■ **Tasks and exercises**
• 1. List every forum username that appears in the diesel-gelling forum thread.
• 2. Repeat the stretch of the diesel-gelling forum thread from "## tuney443 (Jun" through "NOT mix the 2.".
• 3. Answer these questions using the diesel-gelling forum thread:
(a) What vehicle appears on the line by itself after "Read again."?
(b) Why should the 911 additive be used only in an emergency?
(c) If diesel is cut with #1 or kerosene, what color should that fuel be?

■ **Supplied passage**

==================================================

RepoMan1968;1416789 said:


> i assumed wrong , its a duraslapussmileyflag


Read again. 

1994 Silverado 6.5 Diesel


----------



## tuney443 (Jun 25, 2006)

seville009;1416755 said:


> I always put the white bottle of Power Serve in because I thought it would help prevent gelling, but the fuel still gelled. Even tried kerosine, but still had gelling.
> 
> It's the red bottle of Power Serve - that says 911 - that did the trick (for me at least).
> 
> I only use the white stuff in the summer, and only the red stuff in the winter now.


A clarification is in order.The 911 I was referring to is the "emergency" treat additive when you have already gelled, NOT the one for regular preventative maintenance.You should only use it in an emergency because of the alcohol in it.Also,when you choose an anti gel either stay with that one and/or stay with either an emulsifier type or a demulsifier but DO NOT mix the 2.

If you're going to cut your diesel with #1 or kerosene, make sure it's clear fuel(TAXABLE) and NOT red because should you get dipped you will be so screwed.Same as shafting Uncle Sam on your. income tax.

==================================================

■ **Dataset**
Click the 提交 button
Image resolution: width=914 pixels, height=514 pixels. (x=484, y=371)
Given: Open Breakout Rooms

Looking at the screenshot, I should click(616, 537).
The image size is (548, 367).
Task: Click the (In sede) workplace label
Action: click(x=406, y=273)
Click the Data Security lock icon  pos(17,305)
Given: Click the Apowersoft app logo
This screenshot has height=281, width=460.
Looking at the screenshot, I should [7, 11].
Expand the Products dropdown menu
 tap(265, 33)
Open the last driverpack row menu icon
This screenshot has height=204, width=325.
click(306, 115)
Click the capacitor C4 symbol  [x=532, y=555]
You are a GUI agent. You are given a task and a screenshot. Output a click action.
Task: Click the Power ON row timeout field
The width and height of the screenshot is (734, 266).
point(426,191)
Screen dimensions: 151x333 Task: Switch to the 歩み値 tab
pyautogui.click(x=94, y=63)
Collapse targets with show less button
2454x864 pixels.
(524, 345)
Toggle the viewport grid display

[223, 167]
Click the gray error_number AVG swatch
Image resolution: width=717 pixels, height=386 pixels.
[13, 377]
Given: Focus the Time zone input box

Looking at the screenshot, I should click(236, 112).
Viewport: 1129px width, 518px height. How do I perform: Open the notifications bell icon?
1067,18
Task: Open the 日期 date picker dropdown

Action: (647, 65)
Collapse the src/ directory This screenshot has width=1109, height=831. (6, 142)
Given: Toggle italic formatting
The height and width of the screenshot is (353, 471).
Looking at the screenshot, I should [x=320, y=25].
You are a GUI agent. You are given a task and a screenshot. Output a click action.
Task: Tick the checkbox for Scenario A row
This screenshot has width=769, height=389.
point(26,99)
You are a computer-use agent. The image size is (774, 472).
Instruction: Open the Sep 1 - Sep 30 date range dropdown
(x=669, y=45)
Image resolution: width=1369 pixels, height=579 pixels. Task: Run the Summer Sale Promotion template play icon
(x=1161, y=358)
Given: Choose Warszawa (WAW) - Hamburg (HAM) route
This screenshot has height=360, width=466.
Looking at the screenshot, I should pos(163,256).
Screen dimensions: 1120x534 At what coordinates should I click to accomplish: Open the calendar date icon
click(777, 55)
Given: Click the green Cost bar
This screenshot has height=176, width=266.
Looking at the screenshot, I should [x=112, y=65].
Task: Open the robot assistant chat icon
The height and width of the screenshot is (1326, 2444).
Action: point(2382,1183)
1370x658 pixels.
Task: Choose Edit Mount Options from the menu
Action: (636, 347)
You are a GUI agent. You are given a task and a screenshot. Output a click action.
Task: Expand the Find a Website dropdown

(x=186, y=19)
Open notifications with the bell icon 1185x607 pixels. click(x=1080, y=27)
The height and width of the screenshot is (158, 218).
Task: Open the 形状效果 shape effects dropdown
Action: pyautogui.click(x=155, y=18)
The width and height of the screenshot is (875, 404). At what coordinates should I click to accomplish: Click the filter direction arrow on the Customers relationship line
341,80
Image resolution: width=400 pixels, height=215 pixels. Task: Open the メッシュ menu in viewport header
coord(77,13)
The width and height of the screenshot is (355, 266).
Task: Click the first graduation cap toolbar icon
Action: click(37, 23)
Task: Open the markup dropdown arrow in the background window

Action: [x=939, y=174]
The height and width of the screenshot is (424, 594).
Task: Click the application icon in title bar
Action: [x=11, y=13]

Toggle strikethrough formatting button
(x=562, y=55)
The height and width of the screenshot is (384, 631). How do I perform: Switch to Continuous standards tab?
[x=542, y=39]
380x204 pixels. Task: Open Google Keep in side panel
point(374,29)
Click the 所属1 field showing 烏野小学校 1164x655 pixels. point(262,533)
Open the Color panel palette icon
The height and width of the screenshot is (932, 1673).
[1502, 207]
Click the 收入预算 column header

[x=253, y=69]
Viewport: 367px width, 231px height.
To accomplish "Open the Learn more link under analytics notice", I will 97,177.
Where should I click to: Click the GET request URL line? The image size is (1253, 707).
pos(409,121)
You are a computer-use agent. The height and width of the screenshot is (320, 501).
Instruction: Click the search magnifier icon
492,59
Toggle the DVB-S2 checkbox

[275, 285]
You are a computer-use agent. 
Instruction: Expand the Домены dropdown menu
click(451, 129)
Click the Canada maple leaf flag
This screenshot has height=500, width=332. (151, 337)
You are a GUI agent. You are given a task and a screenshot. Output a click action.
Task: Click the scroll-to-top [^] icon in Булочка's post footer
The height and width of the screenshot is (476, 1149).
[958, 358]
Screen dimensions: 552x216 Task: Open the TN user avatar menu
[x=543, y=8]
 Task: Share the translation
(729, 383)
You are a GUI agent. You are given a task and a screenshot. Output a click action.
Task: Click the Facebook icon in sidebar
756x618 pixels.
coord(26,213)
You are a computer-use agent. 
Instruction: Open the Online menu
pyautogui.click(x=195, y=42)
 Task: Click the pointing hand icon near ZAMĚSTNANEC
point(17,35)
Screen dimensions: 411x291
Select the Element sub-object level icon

==================================================

■ **Answers in order**
• 1.
RepoMan1968
seville009
tuney443

• 2.
## tuney443 (Jun 25, 2006)

seville009;1416755 said:


> I always put the white bottle of Power Serve in because I thought it would help prevent gelling, but the fuel still gelled. Even tried kerosine, but still had gelling.
> 
> It's the red bottle of Power Serve - that says 911 - that did the trick (for me at least).
> 
> I only use the white stuff in the summer, and only the red stuff in the winter now.


A clarification is in order.The 911 I was referring to is the "emergency" treat additive when you have already gelled, NOT the one for regular preventative maintenance.You should only use it in an emergency because of the alcohol in it.Also,when you choose an anti gel either stay with that one and/or stay with either an emulsifier type or a demulsifier but DO NOT mix the 2.

• 3.
(a) A 1994 Silverado 6.5 Diesel.
(b) Because of the alcohol in it.
(c) It should be clear (taxable) fuel, not red.